2. **Deviation Magnitude**: Largest accuracy drop (-40.2%) occurs at 0 tokens, decreasing to -1.6% at 1000 tokens.
3. **Anomaly at 1200 Tokens**: Despite higher accuracy (95%) than earlier points, the deviation (-26.2%) is larger than at 600 tokens (-7.1%), suggesting a non-linear relationship.
4. **Color Consistency**: Blue line matches the unconstrained baseline; red/green annotations align with data points but lack explicit legend explanation.
### Interpretation
The chart demonstrates that enforcing stricter token budgets reduces accuracy compared to the unconstrained model (1388 tokens, 96.58%). While increasing tokens improves performance, even at 1200 tokens, accuracy remains 1.58% below the unconstrained baseline.
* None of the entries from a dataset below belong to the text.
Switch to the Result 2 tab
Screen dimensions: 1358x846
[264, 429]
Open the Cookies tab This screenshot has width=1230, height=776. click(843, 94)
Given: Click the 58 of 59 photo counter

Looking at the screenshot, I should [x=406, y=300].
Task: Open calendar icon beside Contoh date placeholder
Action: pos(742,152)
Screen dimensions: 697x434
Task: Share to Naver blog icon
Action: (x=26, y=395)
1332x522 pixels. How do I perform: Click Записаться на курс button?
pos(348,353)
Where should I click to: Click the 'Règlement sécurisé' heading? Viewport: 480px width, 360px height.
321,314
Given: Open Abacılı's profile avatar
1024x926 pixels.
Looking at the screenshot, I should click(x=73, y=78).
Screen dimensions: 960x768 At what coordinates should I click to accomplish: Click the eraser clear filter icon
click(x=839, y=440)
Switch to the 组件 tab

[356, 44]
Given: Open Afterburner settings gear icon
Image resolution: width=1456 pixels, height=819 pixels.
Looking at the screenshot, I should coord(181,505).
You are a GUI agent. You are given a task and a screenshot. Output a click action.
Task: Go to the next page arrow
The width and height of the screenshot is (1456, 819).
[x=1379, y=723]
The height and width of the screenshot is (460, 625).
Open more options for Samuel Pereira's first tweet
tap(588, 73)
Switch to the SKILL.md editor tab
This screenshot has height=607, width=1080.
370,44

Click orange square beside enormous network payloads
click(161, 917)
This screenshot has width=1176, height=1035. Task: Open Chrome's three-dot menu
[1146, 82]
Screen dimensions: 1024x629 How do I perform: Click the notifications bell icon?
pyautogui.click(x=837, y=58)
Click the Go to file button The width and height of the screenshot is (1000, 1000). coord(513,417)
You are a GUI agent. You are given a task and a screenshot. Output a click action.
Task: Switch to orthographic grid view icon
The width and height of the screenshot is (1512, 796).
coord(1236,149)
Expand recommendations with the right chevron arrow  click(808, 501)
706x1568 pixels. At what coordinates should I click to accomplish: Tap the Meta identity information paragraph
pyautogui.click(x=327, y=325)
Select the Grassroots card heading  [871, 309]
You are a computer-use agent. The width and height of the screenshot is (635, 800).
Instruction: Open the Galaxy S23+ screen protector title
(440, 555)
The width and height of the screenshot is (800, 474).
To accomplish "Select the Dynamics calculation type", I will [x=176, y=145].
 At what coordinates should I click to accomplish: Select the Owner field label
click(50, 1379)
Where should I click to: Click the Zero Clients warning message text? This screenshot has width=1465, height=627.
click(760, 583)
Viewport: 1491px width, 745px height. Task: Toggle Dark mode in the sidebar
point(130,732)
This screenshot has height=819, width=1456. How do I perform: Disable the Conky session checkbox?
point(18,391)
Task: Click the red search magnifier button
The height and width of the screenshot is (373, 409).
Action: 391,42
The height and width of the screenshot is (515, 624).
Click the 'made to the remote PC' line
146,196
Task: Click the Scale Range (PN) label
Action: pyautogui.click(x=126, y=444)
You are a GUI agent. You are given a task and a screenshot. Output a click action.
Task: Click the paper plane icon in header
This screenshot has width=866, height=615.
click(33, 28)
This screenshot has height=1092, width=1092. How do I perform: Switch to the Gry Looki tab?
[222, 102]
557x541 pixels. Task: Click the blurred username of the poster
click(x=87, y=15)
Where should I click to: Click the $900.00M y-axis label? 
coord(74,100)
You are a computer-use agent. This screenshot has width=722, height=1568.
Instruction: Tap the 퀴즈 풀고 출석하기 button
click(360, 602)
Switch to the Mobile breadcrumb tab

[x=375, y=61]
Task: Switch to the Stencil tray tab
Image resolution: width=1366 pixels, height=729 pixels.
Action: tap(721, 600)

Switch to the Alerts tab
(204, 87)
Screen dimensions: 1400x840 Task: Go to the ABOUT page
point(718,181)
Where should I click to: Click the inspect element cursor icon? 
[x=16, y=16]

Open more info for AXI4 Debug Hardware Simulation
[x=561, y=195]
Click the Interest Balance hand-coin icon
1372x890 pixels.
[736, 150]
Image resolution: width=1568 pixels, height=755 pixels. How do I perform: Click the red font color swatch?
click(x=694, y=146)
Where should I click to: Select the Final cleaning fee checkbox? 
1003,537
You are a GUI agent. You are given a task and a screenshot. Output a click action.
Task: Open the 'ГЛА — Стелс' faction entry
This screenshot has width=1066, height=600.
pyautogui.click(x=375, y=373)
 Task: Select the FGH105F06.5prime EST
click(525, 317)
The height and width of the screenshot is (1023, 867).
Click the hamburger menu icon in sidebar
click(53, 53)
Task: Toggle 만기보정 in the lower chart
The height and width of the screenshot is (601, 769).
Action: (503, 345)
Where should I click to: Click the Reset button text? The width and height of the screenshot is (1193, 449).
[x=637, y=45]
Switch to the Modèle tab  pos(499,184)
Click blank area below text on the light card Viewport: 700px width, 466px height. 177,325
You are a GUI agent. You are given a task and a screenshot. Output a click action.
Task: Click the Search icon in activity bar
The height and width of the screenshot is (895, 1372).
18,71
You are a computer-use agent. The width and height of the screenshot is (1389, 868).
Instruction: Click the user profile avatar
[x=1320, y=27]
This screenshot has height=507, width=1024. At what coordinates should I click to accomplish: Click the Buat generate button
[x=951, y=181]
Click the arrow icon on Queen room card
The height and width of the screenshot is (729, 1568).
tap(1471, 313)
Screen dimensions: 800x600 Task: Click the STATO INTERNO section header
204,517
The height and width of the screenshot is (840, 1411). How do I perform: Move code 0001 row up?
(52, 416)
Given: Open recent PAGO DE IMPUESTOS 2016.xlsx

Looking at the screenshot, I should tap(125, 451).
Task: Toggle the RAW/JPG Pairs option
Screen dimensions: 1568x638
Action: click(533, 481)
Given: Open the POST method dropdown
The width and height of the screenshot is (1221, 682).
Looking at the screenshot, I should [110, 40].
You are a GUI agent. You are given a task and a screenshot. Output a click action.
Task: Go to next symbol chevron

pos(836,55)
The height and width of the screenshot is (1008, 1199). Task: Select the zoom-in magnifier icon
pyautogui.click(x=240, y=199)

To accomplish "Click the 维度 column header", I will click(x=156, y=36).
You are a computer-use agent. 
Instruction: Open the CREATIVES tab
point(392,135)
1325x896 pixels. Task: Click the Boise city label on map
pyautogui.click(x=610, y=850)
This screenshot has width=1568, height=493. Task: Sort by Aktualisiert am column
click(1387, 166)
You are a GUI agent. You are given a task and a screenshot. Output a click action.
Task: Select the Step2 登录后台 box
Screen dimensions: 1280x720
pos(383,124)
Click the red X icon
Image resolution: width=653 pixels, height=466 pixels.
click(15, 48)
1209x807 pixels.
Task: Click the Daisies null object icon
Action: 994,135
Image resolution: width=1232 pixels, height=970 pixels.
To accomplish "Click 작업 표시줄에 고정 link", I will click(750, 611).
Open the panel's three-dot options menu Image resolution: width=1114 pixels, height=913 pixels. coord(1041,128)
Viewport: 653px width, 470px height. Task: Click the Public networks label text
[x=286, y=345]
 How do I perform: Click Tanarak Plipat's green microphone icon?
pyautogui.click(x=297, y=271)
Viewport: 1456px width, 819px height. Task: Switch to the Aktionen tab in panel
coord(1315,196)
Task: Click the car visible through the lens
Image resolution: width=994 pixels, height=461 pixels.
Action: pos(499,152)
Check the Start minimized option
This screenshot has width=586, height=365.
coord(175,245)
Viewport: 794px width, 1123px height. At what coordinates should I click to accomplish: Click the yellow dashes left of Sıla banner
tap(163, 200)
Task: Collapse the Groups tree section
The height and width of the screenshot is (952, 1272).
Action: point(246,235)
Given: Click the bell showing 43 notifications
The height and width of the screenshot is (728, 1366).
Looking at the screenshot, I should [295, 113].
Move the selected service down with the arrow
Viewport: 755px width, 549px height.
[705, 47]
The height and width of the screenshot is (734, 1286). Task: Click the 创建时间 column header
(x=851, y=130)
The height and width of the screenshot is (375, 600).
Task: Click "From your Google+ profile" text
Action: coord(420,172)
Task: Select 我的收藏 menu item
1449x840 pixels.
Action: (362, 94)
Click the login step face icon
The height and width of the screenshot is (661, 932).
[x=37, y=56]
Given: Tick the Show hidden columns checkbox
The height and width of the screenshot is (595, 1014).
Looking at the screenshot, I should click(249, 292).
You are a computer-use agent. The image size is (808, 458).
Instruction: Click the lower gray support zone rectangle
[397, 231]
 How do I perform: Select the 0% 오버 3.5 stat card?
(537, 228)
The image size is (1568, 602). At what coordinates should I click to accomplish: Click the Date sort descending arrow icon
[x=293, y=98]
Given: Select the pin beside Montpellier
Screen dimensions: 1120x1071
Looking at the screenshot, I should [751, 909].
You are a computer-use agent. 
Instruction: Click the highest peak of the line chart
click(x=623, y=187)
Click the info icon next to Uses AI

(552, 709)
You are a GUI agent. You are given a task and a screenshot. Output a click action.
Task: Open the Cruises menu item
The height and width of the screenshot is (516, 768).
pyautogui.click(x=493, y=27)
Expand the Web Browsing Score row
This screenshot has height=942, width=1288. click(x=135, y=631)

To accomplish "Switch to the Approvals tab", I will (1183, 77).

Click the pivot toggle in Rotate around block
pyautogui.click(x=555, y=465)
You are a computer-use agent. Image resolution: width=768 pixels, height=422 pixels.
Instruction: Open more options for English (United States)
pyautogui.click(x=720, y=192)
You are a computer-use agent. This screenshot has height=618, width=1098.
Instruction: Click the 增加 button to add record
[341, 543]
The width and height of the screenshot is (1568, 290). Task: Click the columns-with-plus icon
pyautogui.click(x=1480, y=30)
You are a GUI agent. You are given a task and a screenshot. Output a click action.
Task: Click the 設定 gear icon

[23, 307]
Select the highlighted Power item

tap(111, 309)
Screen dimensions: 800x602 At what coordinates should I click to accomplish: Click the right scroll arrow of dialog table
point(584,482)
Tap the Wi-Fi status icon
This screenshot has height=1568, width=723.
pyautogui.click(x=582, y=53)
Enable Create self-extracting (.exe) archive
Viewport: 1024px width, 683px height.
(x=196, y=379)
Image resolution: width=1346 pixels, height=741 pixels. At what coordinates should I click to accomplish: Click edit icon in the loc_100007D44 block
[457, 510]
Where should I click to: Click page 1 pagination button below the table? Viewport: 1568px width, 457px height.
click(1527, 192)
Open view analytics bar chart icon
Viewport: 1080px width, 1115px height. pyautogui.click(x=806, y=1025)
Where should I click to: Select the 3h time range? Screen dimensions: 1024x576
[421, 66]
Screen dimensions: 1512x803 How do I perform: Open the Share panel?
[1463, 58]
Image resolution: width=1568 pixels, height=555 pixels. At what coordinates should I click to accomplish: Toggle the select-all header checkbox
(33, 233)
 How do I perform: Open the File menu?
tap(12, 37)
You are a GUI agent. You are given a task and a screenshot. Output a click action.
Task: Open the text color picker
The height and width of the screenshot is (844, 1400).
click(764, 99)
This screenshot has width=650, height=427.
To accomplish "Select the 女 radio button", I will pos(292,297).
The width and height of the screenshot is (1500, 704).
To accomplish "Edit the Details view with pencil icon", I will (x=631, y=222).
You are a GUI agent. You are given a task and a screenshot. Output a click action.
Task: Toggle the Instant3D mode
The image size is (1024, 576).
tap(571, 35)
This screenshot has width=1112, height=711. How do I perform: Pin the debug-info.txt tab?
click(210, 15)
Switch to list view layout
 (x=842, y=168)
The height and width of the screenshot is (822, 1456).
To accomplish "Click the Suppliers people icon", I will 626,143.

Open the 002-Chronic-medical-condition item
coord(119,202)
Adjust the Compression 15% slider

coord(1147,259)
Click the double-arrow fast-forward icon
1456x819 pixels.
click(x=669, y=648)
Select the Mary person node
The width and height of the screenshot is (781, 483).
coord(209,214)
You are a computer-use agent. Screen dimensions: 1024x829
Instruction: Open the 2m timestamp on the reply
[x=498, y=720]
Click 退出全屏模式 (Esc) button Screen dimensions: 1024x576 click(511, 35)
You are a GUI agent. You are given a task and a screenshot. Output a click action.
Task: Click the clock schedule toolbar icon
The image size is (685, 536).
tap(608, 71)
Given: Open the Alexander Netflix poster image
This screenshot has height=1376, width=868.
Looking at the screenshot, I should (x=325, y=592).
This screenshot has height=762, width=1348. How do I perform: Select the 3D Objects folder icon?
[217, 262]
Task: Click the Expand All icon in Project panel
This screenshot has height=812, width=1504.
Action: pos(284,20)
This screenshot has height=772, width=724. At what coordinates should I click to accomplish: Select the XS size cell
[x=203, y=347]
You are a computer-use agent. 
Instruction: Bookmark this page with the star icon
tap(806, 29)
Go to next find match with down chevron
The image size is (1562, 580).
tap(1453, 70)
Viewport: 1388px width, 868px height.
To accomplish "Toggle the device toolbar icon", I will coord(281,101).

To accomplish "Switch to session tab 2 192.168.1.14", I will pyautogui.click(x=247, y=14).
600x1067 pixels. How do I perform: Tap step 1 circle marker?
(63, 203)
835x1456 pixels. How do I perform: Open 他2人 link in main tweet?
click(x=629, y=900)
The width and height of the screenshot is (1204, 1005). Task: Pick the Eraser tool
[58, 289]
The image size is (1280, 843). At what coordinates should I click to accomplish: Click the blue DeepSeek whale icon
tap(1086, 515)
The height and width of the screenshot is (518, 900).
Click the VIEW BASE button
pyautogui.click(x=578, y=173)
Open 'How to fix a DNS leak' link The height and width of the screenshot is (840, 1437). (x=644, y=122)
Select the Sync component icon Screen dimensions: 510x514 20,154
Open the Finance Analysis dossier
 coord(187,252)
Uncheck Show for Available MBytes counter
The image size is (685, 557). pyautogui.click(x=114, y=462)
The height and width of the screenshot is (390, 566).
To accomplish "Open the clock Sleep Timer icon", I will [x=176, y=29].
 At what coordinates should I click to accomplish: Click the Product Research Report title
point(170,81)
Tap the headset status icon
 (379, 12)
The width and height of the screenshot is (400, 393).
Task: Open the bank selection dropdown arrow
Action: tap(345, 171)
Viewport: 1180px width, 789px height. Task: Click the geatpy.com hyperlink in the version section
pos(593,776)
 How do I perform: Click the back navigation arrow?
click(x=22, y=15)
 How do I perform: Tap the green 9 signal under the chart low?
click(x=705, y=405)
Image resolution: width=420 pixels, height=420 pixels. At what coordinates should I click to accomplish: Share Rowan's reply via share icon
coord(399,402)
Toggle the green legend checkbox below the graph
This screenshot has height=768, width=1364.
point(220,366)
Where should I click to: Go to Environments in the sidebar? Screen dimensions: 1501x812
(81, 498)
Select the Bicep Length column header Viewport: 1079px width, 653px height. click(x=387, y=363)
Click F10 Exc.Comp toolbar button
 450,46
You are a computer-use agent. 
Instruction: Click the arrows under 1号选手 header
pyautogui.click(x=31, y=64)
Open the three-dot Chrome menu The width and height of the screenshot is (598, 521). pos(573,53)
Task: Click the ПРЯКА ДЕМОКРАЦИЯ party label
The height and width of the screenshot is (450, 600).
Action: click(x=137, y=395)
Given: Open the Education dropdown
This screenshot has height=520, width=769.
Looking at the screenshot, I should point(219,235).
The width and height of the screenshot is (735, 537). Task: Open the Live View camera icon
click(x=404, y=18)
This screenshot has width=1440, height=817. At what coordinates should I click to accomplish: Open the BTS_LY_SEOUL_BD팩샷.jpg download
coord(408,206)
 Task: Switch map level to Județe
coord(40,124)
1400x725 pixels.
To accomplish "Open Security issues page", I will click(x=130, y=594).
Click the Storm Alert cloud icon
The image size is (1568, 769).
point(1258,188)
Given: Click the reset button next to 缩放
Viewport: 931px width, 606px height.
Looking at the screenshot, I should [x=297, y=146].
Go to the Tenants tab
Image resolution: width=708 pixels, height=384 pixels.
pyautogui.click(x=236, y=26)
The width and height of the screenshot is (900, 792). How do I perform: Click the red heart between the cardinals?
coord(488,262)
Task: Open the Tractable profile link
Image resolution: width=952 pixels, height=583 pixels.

The -26.2% deviation at 1200 tokens—despite higher accuracy than earlier points—highlights a potential inconsistency in deviation calculation (e.g., relative vs. absolute differences). This suggests a trade-off between computational efficiency (lower tokens) and model performance, with diminishing returns as budgets approach the unconstrained limit. The anomaly at 1200 tokens warrants further investigation into deviation methodology or data alignment.